▶ Task item: If a line in the entries contains the word "Kharghar", list it.

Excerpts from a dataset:
• • • • • • •
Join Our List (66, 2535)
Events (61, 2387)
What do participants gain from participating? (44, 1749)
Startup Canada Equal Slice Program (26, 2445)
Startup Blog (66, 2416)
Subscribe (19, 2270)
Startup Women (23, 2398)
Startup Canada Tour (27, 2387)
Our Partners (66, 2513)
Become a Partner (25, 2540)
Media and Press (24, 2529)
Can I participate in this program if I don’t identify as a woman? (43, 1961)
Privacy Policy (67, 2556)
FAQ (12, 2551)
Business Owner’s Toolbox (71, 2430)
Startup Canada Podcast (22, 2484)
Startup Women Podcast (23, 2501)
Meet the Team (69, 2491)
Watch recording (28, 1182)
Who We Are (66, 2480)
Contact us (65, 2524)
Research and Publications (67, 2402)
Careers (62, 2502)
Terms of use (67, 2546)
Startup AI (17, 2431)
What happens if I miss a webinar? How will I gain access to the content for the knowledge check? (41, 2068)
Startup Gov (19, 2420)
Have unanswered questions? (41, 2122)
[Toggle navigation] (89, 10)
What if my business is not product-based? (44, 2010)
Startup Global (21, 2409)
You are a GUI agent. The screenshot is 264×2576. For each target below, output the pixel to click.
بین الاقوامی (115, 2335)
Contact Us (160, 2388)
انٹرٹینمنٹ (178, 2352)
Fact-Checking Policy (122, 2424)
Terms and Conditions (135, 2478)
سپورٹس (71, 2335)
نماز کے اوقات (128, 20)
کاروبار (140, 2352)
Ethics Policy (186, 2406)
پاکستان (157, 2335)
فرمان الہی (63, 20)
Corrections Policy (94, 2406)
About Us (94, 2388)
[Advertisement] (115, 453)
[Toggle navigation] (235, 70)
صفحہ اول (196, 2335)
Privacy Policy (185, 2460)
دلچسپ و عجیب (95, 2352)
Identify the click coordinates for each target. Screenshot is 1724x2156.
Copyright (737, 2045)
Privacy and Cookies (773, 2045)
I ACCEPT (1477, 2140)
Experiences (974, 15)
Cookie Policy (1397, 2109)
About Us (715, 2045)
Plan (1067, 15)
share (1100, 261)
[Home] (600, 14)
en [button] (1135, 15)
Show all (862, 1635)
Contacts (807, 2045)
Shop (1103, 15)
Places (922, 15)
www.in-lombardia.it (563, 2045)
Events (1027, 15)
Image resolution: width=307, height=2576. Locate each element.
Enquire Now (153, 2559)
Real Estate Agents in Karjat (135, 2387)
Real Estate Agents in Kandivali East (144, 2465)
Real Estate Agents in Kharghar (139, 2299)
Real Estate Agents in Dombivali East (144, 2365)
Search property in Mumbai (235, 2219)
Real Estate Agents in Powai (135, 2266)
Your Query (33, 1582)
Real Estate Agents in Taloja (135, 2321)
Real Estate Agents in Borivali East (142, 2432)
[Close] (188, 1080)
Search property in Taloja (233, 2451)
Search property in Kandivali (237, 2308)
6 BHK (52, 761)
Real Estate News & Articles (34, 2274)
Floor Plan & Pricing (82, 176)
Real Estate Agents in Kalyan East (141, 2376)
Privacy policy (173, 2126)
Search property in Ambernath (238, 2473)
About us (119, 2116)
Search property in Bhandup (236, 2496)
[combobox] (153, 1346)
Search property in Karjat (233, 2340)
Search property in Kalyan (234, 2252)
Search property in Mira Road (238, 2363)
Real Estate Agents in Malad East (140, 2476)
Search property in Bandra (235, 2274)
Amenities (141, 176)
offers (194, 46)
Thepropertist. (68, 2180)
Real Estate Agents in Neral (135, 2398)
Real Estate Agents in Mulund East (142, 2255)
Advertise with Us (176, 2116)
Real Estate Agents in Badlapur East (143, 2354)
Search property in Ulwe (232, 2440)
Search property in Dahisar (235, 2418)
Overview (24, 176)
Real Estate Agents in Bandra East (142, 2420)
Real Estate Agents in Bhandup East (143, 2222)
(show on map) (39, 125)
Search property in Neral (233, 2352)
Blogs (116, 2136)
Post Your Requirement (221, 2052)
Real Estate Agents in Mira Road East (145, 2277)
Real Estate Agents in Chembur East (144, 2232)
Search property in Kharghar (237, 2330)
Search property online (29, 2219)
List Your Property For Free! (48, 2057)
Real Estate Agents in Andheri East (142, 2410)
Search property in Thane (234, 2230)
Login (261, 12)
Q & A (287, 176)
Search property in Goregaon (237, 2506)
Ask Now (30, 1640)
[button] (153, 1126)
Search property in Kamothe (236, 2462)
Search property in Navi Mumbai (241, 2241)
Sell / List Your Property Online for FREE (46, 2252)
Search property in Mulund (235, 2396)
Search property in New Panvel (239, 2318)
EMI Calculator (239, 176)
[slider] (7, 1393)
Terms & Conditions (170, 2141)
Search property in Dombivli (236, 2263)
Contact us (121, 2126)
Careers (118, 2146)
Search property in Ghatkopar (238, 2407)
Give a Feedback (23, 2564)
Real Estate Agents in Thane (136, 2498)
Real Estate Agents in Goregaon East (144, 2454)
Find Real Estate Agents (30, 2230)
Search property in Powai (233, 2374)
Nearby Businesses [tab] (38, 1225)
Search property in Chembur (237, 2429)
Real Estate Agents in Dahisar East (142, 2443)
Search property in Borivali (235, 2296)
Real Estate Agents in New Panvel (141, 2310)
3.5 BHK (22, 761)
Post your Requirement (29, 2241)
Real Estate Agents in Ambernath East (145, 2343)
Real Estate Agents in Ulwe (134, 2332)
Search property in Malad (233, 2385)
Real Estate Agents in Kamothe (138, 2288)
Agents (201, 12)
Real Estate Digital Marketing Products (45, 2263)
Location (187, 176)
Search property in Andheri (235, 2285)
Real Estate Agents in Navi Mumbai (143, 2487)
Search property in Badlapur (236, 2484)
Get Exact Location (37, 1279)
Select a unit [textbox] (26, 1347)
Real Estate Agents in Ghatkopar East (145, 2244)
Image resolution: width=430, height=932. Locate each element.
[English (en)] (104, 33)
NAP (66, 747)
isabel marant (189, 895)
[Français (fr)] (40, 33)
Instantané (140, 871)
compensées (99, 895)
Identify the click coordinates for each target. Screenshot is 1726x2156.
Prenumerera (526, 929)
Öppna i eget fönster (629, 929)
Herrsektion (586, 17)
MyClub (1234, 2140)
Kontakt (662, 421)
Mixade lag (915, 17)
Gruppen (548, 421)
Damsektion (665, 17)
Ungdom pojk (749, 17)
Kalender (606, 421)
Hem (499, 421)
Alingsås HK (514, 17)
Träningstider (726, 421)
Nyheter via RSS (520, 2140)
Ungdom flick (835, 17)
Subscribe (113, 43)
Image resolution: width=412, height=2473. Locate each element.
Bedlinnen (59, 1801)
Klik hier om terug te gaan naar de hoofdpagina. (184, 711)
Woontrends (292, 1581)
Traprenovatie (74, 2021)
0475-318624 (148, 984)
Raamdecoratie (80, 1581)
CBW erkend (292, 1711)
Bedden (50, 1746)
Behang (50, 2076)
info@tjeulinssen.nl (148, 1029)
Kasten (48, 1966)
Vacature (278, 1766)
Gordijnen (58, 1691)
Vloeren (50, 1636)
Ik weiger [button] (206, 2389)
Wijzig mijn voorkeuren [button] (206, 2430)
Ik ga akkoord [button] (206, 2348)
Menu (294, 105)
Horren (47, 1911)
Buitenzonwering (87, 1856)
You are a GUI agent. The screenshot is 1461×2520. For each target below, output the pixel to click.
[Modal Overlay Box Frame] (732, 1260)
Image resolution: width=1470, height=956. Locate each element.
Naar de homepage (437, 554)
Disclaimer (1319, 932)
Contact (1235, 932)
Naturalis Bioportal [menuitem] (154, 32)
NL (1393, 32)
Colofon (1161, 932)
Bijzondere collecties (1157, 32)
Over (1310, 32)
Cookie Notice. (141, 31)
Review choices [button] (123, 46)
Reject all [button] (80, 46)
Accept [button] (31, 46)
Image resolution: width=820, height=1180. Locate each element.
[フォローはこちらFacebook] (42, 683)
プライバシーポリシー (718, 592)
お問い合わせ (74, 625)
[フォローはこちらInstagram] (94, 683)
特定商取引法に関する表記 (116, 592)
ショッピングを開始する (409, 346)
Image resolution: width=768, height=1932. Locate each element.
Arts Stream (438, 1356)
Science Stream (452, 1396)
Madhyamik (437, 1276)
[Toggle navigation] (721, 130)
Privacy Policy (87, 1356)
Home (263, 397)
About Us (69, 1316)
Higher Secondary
• • • • • • •
▶ Reply:
Real Estate Agents in Kharghar (139, 2299)
Search property in Kharghar (237, 2330)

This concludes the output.